Content starts
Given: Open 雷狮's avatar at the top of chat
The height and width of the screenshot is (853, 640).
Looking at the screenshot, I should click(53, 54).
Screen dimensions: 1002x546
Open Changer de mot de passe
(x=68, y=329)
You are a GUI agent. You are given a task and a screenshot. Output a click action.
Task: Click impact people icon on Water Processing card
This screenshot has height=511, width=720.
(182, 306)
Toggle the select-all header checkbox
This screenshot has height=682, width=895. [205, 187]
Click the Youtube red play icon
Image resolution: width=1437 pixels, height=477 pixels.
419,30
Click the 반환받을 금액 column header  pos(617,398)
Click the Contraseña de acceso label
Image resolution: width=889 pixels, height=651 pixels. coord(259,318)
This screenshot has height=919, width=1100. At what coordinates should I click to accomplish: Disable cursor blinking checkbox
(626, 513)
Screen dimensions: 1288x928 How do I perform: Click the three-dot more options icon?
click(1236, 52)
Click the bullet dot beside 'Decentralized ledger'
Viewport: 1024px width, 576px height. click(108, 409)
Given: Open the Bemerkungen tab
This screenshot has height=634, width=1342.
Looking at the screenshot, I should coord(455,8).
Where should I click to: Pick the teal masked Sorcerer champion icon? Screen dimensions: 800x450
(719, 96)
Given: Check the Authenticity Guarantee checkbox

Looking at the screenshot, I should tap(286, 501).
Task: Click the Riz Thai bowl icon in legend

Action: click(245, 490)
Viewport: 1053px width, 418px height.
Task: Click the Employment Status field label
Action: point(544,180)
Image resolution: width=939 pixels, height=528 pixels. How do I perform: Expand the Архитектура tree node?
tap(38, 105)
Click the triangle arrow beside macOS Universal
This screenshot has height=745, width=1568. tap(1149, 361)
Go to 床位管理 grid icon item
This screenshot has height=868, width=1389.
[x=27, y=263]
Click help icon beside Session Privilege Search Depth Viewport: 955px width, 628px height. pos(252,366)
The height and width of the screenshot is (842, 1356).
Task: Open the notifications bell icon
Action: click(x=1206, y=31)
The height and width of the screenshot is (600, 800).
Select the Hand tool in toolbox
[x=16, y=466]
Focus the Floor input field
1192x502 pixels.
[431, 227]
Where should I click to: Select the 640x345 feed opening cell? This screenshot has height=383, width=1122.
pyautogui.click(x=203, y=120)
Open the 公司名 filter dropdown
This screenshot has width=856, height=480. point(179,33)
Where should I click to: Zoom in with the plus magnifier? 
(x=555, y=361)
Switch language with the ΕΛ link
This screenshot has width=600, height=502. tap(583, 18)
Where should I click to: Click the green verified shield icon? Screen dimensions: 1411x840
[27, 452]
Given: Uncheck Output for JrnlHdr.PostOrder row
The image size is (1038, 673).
Content ends
> **TASK INSTRUCTIONS**: Among the entries, copy every line containing the word "Output".

> **WRITTEN SOLUTION**:
You are a GUI agent. You are given a task and a screenshot. Output a click action.
Given: Uncheck Output for JrnlHdr.PostOrder row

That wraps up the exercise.